How does a kernel mount the root partition?
In ancient times, the kernel was hard coded to know the device major/minor number of the root fs and mounted that device after initializing all device drivers, which were built into the kernel. The rdev
utility could be used to modify the root device number in the kernel image without having to recompile it.
Eventually boot loaders came along and could pass a command line to the kernel. If the root=
argument was passed, that told the kernel where the root fs was instead of the built in value. The drivers needed to access that still had to be built into the kernel. While the argument looks like a normal device node in the /dev
directory, there obviously is no /dev
directory before the root fs is mounted, so the kernel can not look up a dev node there. Instead, certain well known device names are hard coded into the kernel so the string can be translated to the device number. Because of this, the kernel can recognize things like /dev/sda1
, but not more exotic things like /dev/mapper/vg0-root
or a volume UUID.
Later, the initrd
came into the picture. Along with the kernel, the boot loader would load the initrd
image, which was some kind of compressed filesystem image (gzipped ext2 image, gzipped romfs image, squashfs finally became dominant). The kernel would decompress this image into a ramdisk and mount the ramdisk as the root fs. This image contained some additional drivers and boot scripts instead of a real init
. These boot scripts performed various tasks to recognize hardware, activate things like raid arrays and LVM, detect UUIDs, and parse the kernel command line to find the real root, which could now be specified by UUID, volume label and other advanced things. It then mounted the real root fs in /initrd
, then executed the pivot_root
system call to have the kernel swap /
and /initrd
, then exec /sbin/init
on the real root, which would then unmount /initrd
and free the ramdisk.
Finally, today we have the initramfs
. This is similar to the initrd
, but instead of being a compressed filesystem image that is loaded into a ramdisk, it is a compressed cpio archive. A tmpfs is mounted as the root, and the archive is extracted there. Instead of using pivot_root
, which was regarded as a dirty hack, the initramfs
boot scripts mount the real root in /root
, delete all files in the tmpfs root, then chroot
into /root
, and exec /sbin/init
.
Linux initially boots with a ramdisk (called an initrd
, for "INITial RamDisk") as /
. This disk has just enough on it to be able to find the real root partition (including any driver and filesystem modules required). It mounts the root partition onto a temporary mount point on the initrd
, then invokes pivot_root(8)
to swap the root and temporary mount points, leaving the initrd
in a position to be umount
ed and the actual root filesystem on /
.
Sounds like you're asking how does the kernel "know" which partition is the root partition, without access to configuration files on /etc.
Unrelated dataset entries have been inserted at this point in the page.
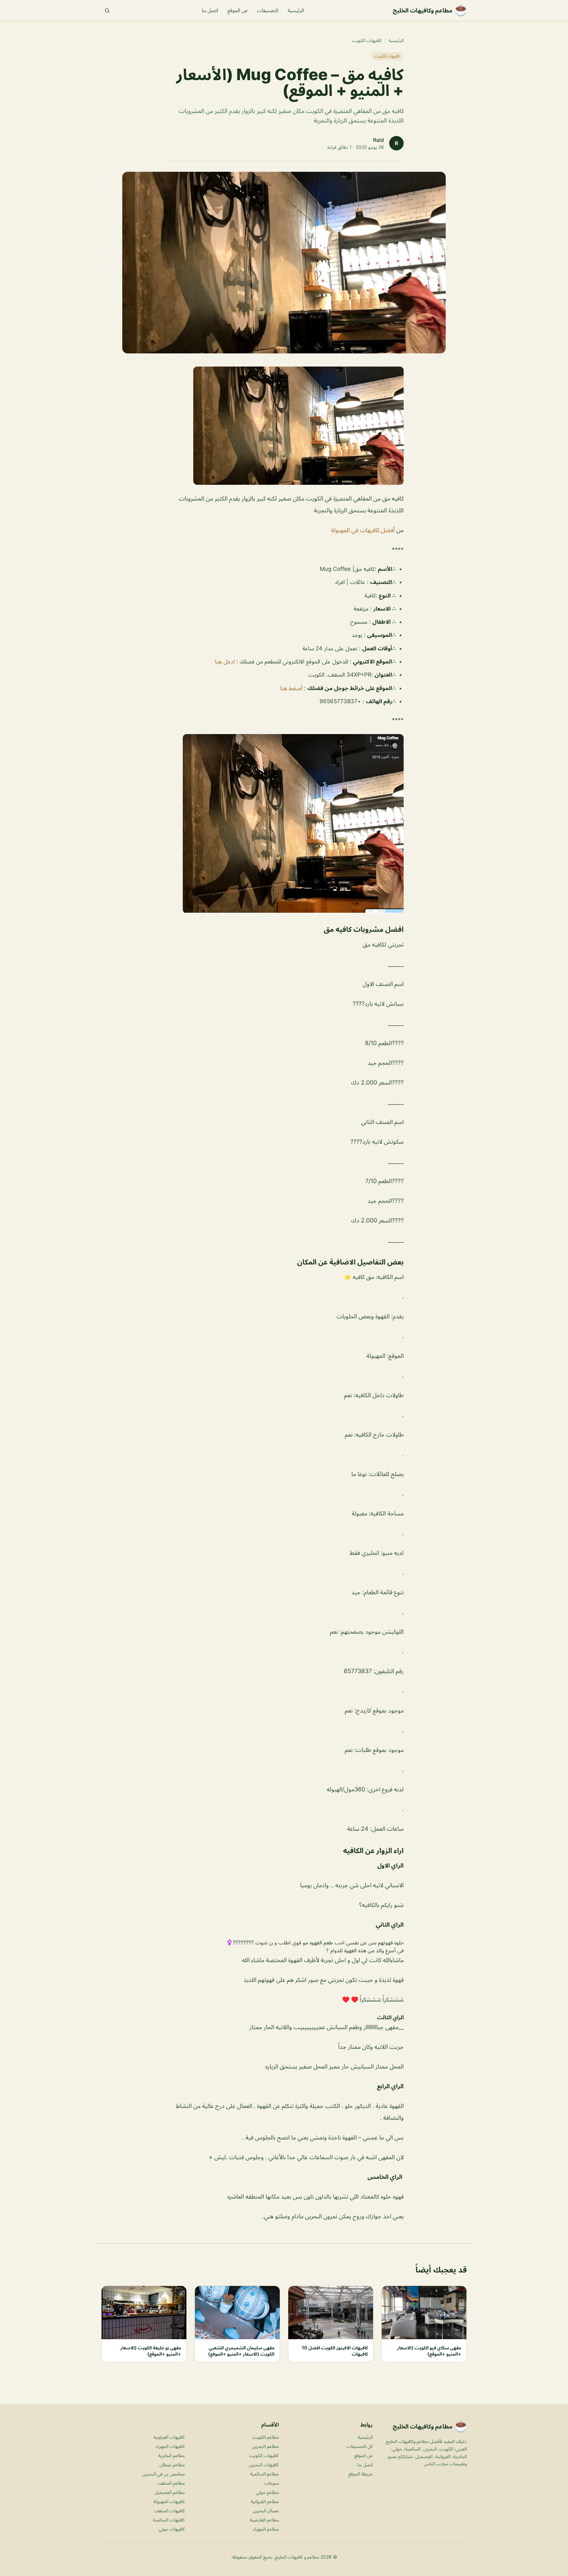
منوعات (271, 2483)
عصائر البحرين (266, 2510)
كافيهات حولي (172, 2529)
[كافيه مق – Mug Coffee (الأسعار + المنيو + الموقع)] (284, 426)
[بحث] (107, 10)
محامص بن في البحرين (163, 2473)
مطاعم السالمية (264, 2473)
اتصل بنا (210, 10)
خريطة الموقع (360, 2473)
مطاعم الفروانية (265, 2501)
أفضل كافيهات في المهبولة (363, 529)
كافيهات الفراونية (169, 2437)
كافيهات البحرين (264, 2464)
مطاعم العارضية (264, 2519)
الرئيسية (296, 10)
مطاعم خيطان (172, 2464)
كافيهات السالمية (169, 2519)
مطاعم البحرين (265, 2446)
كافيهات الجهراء (170, 2446)
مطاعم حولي (267, 2492)
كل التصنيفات (359, 2446)
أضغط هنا (291, 688)
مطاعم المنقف (171, 2483)
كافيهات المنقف (169, 2510)
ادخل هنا (225, 661)
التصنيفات (267, 10)
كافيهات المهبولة (169, 2501)
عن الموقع (237, 10)
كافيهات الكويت (367, 40)
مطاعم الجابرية (171, 2455)
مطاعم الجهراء (266, 2529)
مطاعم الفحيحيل (169, 2492)
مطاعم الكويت (265, 2437)
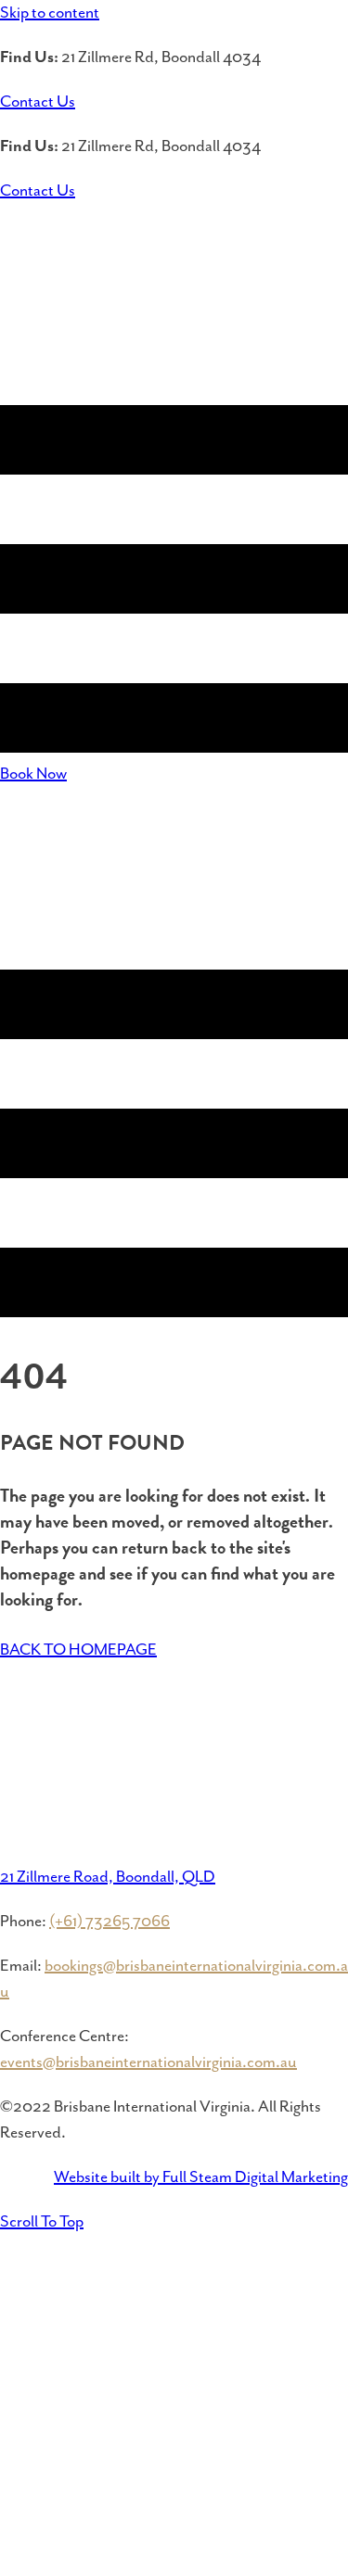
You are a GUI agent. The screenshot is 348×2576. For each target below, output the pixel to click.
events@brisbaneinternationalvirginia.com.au (148, 2062)
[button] (42, 2222)
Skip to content (49, 13)
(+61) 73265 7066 (109, 1921)
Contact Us (37, 102)
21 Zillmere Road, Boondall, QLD (107, 1877)
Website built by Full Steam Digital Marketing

The kernel can accept command line arguments like any other program. GRUB, or most other bootloaders can accept command line arguments as user input, or store them and make various combinations of command line arguments available via a menu. The bootloader passes the command line arguments to the kernel when it loads it (I don't know the name or mechanics of this convention but it's probably similar to how an application receives command line arguments from a calling process in a running kernel).
One of those command line options is root
, where you can specify the root filesystem, i.e. root=/dev/sda1
.
If the kernel uses an initrd, the bootloader is responsible for telling the kernel where it is, or putting the initrd in a standard memory location (I think) - that's at least the way it works on my Guruplug.
It's entirely possible to not specify one and then have your kernel panic immediately after starting complaining that it can't find a root filesystem.
There might be other ways of passing this option to the kernel.